The RSC bill expands on these efforts, directing the
Treasury Department to create a list of IP-related crimes carried out on behalf
of the CCP and to sanction the perpetrators. “Taking these steps is the only
way to ensure that the Chinese Government takes us seriously, and realizes that
the United States will no longer tolerate the continuation of such crimes,”
Chabot said in a statement to NR.
Although this bill, in addition to others that will be
introduced by Representatives Debbie Lesko and Ken Buck, aim to protect
American businesses from IP theft, they implicate other crucial issues.

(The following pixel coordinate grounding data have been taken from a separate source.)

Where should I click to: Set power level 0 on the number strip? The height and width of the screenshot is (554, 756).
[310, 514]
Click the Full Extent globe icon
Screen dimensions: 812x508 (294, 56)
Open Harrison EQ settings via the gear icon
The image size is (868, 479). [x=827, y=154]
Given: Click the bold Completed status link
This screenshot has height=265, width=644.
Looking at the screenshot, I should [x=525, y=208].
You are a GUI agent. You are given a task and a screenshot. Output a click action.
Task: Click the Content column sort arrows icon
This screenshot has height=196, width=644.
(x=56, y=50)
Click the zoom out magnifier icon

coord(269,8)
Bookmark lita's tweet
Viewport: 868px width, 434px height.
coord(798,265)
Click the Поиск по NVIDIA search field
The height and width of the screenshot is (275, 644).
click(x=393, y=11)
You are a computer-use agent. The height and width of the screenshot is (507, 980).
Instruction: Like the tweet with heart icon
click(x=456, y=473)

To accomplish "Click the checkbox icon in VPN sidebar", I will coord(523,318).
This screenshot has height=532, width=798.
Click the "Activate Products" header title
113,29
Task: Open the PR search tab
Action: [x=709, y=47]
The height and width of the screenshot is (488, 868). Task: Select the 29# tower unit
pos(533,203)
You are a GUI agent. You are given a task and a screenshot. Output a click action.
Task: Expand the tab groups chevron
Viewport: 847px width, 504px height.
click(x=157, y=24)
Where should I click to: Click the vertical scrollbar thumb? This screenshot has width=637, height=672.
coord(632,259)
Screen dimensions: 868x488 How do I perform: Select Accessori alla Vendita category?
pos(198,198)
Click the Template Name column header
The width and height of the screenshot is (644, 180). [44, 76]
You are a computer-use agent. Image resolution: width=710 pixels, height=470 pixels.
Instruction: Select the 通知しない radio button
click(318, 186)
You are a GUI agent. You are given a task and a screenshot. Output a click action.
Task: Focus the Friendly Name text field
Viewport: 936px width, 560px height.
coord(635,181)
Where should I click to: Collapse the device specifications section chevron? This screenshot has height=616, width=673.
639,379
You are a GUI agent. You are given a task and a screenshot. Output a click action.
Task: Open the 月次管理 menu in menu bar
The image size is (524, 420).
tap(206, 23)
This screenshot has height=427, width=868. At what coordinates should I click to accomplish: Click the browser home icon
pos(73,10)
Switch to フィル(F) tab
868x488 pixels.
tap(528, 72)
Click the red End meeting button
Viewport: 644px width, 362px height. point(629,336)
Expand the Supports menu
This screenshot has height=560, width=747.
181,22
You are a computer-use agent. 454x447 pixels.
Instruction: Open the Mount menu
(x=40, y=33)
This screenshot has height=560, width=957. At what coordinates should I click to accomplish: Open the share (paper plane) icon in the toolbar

“Members of the RSC are putting the Chinese Communist
Party on notice that Congress will not tolerate their continued theft of
intellectual property and human-rights abuses,” Representative Joe Wilson, who
leads the group’s national-security task force, told National Review,
drawing a link between the two issues. All of this is to say that the theft of
intellectual property doesn’t just harm American companies; it also contributes
to Chinese military research, and stolen technologies have played a role in the
CCP’s human-rights atrocities.
It’s an important reminder as Joe Biden prepares to take
office. It remains to be seen whether his administration intends to adopt the
key Trump administration framework of linking seemingly distinct issues in the
U.S.-China relationship. As the RSC’s members, the White House, State
Department, and others have laid out in a number of documents over the past
several months, no single issue in the U.S.-China relationship can be tackled
in isolation.
If Biden seeks negotiations with China over climate
change, as many analysts and observers in the president-elect’s orbit have
urged, the Chinese would almost certainly ask for concessions in other areas.
The same goes for cooperation on the COVID-19 pandemic and getting the support
of the People’s Republic for U.S. initiatives at the U.N.
China hawks might be encouraged by Biden’s apparent
embrace of a more stringent U.S. policy toward the People’s Republic — his
campaign, for example, pledged to designate the Xinjiang mass atrocities a
genocide and push back against the Chinese censorship regime’s emergence on
U.S. soil — but they might miss the Trump team’s unequivocal stand against China’s
malign activities around the world.
The sense that the CCP is a global threat that must be
confronted is one nevertheless shared by Republicans and Democrats alike on the
Hill — most recently, the House passed bipartisan legislation to delist foreign
companies from U.S. stock exchanges that fail to certify their independence
from foreign powers, a move that primarily targets Chinese firms. The two
parties also share a similar resolve to confront Beijing’s trampling of human
rights.
They diverge in some other key respects, though. One RSC
proposal likely to face pushback from Democrats would prevent the U.S.
government from issuing visas to senior CCP officials and officers in the
People’s Liberation Army.
This is a significantly narrower proposal than one
considered by the Trump administration to ban the Party’s over 90 million
members from entering the United States. Still, visa restrictions targeting
Chinese researchers with potential military ties have previously been met by
charges of xenophobia and racism.
With little time left before the adjournment of the
current session, these bills stand scant chance of becoming law — or even
getting a vote — in the near future. But they set a benchmark, and draw
partisan lines of battle, for future debate about how best to push back against
the CCP during the Biden presidency.